Other people have trinities--Daddio, Laddio and the Big Spook. My trinity looks like this: the foundation is bacon and tomato with a crown of Lindt Milk Chocolate. The thing is--Vosges makes some amazing chocolate. If they made a plain milk chocolate bar, I would probably be addicted to it in the same way I'm addicted to Lindt milk chocolate bars. Vosges, however, doesn't do "plain." All of their chocolate is exotic, but most of it doesn't appeal to me--chili pepper and other weird shit isn't my idea of a chocolate flavoring. Now...bacon, though. Bacon.
The first time I saw one of these bars, I was supposed to just be dashing in to purchase some Lindt while Hubbicula waited for me.

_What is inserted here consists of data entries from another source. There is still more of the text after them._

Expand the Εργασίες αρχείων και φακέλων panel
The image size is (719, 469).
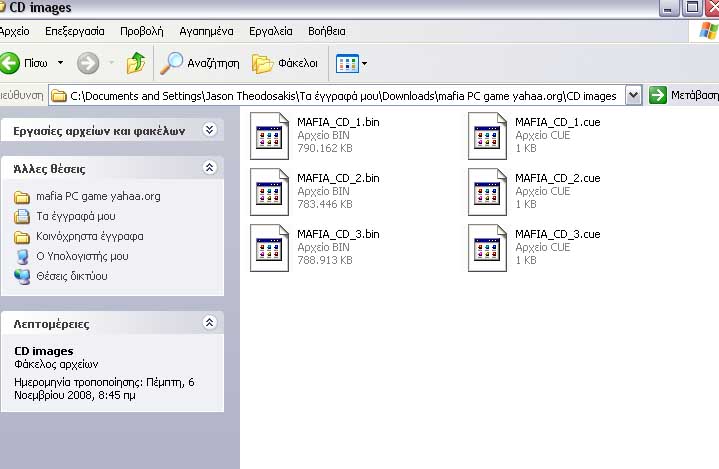(209, 129)
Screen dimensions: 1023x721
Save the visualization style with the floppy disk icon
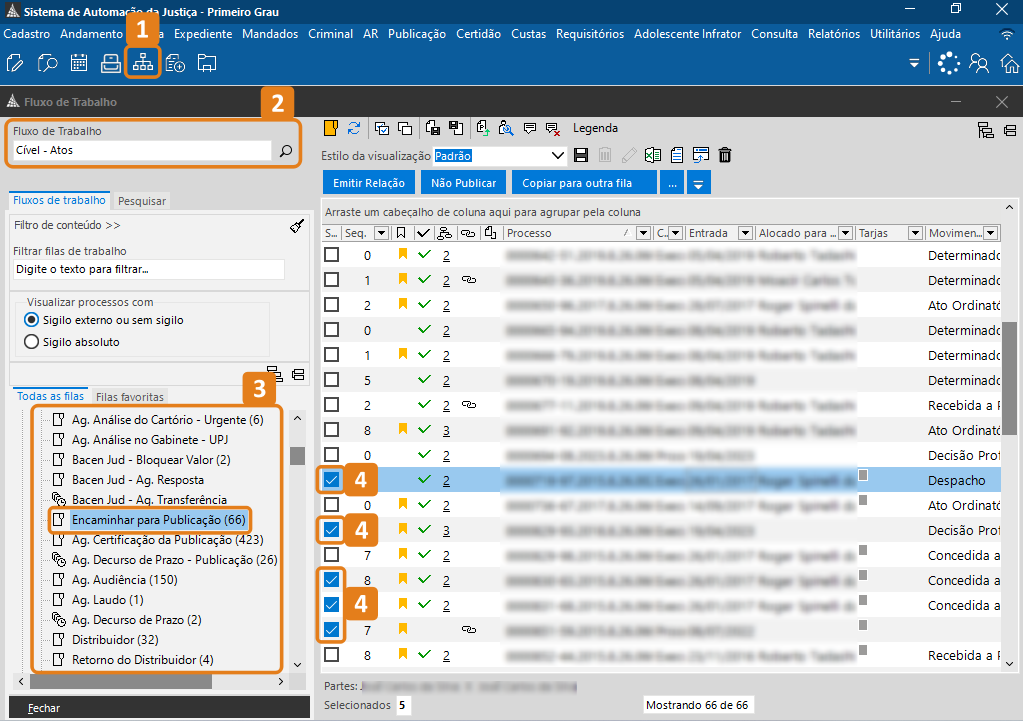click(581, 155)
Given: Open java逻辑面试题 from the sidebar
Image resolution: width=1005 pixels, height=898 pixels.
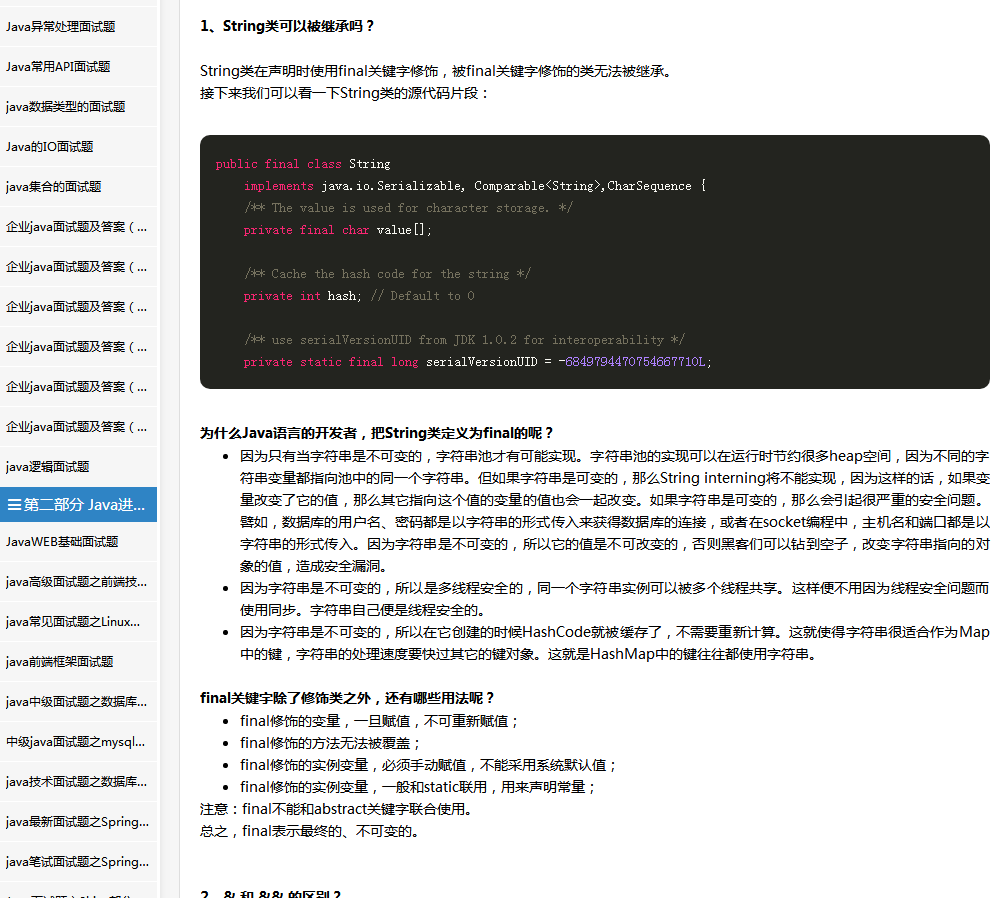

Instead, I stood paralyzed for a good ten minutes, staring at the bacon bar, trying to figure out what to do. My gut instinct was to buy one, $8 price tag be damned. As I reached for it, though, I thought, "Oh, crap, what am I doing?" Think about it: two of best foods in the world are bacon and chocolate. Put them together and you have potentially an addictive substance that makes cocaine look like Lik-M-Aid. This is like what happened to Rome. Everything was going along fine, innovation, democracy, indoor plumbing, and then whammo! Something pushed them over the edge. I'm not saying it was a bacon chocolate bar, but perhaps the Roman equivalent of it.
I thought, "If I buy that chocolate bar and it turns out to be amazing, I'll be hooked, buying $8 chocolate bars like a goddamned crack whore. I'll be out back in the alley behind the Euro-swanky boutique shop where they sell it, trying to give blow jobs to 70-year old professors of Renaissance Italian Poetry, just to get my next fix."
Do you know how hard it is to suck off a 70-year old professor of Renaissance Italian Poetry? I'm not saying you do, I was just curious.
So, throwing caution to the winds, I went into Euro-swank last night with the full intention of buying a bar of it. They were sold out. The little pusher behind the counter--a deceptively pleasant looking young woman--said, "Oh, yeah, people have been buying it like crazy." To which I answered, "Of course they have. Everybody wants to taste the candy that's going to destroy civilization as we know it." So much for not wearing my weird on my sleeve.